DIRECTIONS:
Output word for word the lines from the one with "Facebook share icon" to the final line of the data, both ends included, but skip the pictures.

PROVIDED DATA:
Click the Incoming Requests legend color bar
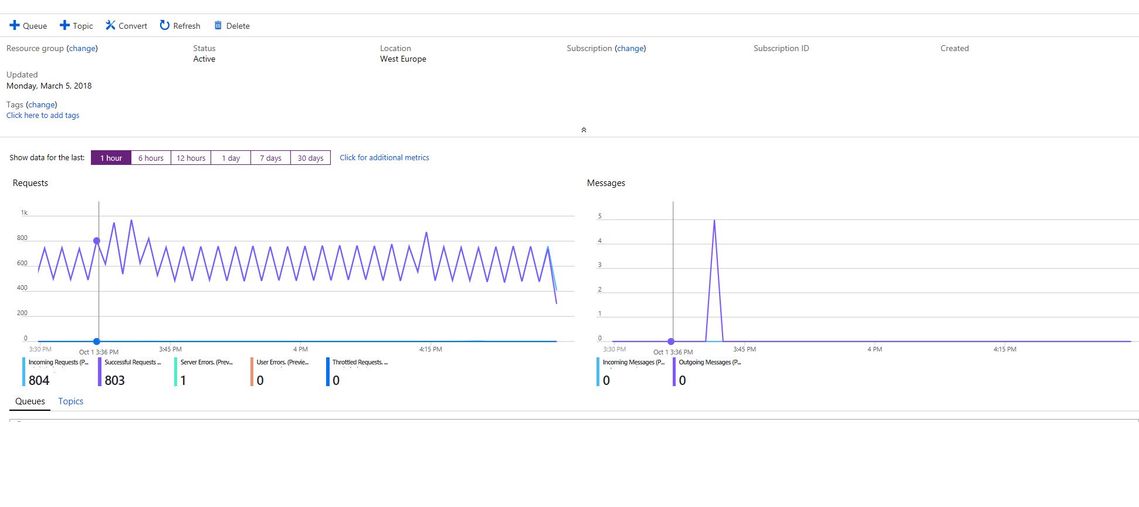The height and width of the screenshot is (507, 1139). point(23,371)
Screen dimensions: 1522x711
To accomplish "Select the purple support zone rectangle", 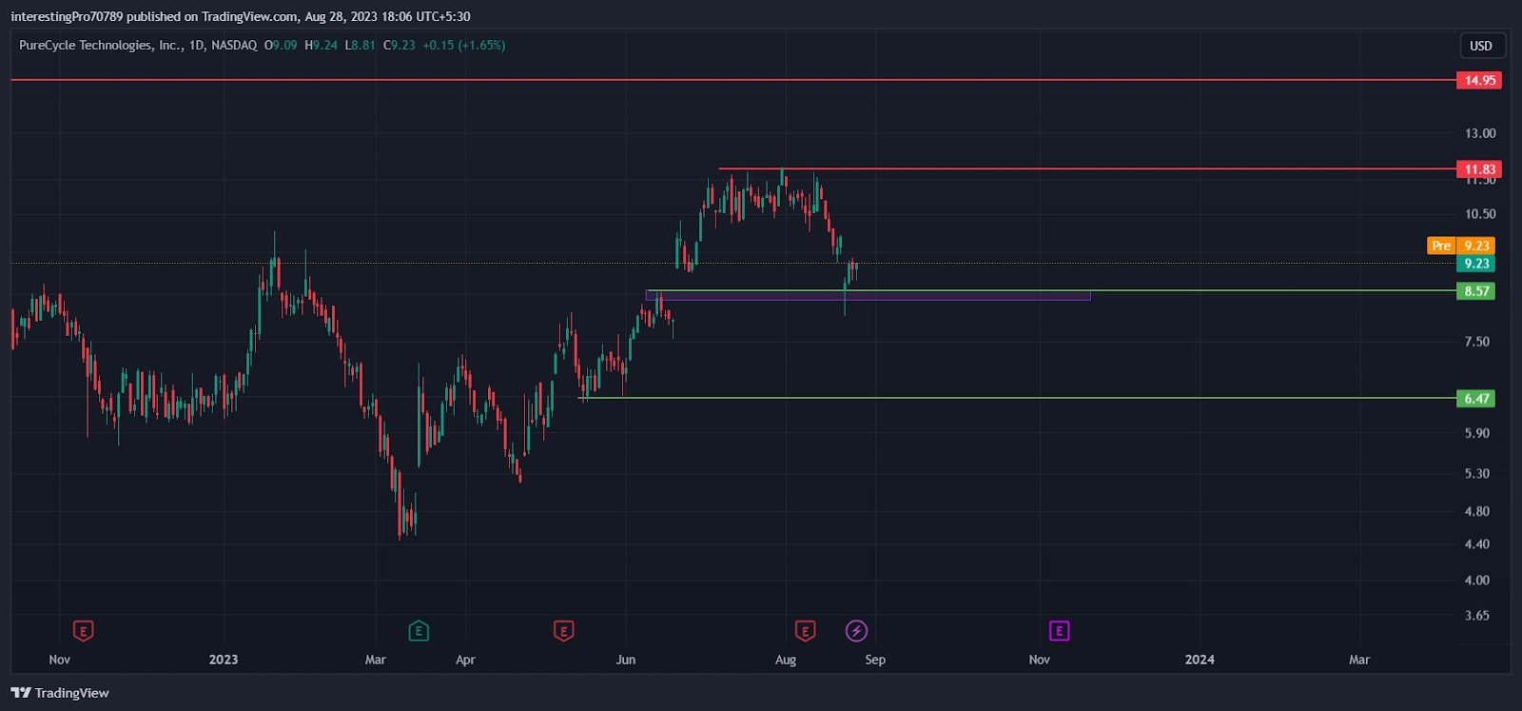I will pos(868,296).
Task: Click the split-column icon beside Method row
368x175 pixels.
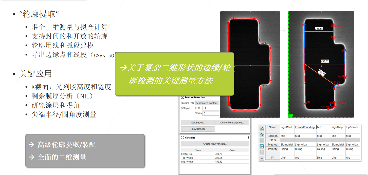Action: [262, 146]
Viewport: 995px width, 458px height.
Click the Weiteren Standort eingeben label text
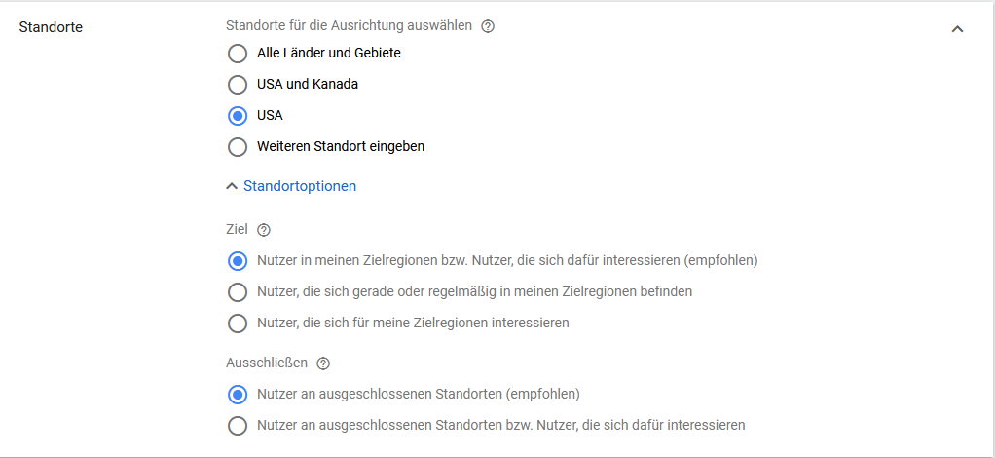(x=341, y=147)
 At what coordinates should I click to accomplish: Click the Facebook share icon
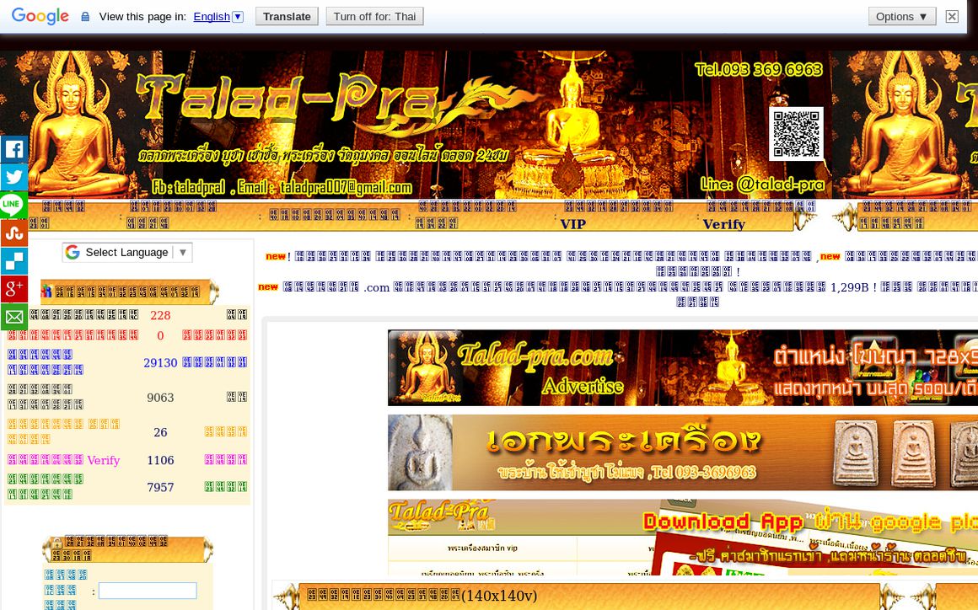tap(14, 150)
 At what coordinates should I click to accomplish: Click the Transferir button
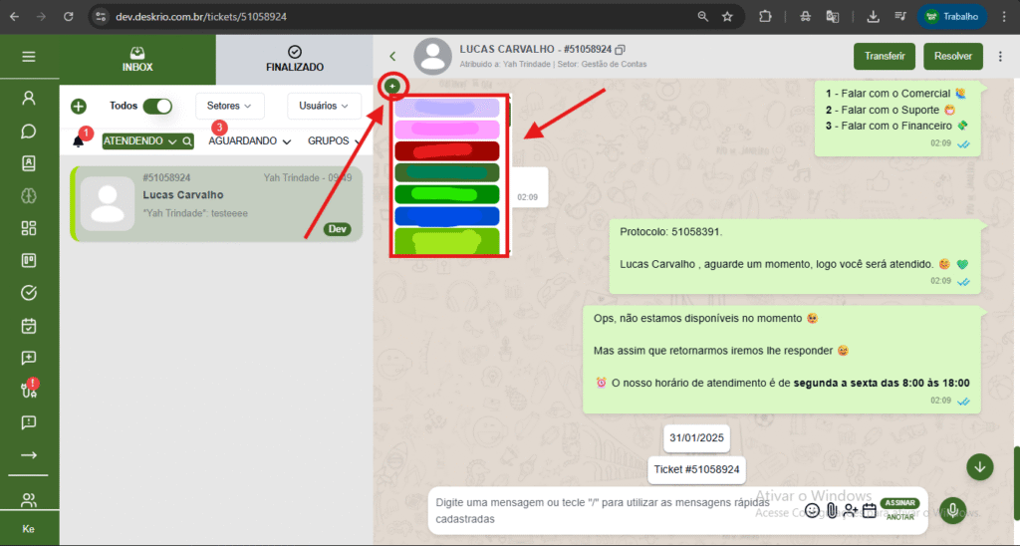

ANSWER SPACE:
 At what coordinates should I click to accomplish: Click the Facebook share icon
tap(14, 150)
 At what coordinates should I click to accomplish: Click the Transferir button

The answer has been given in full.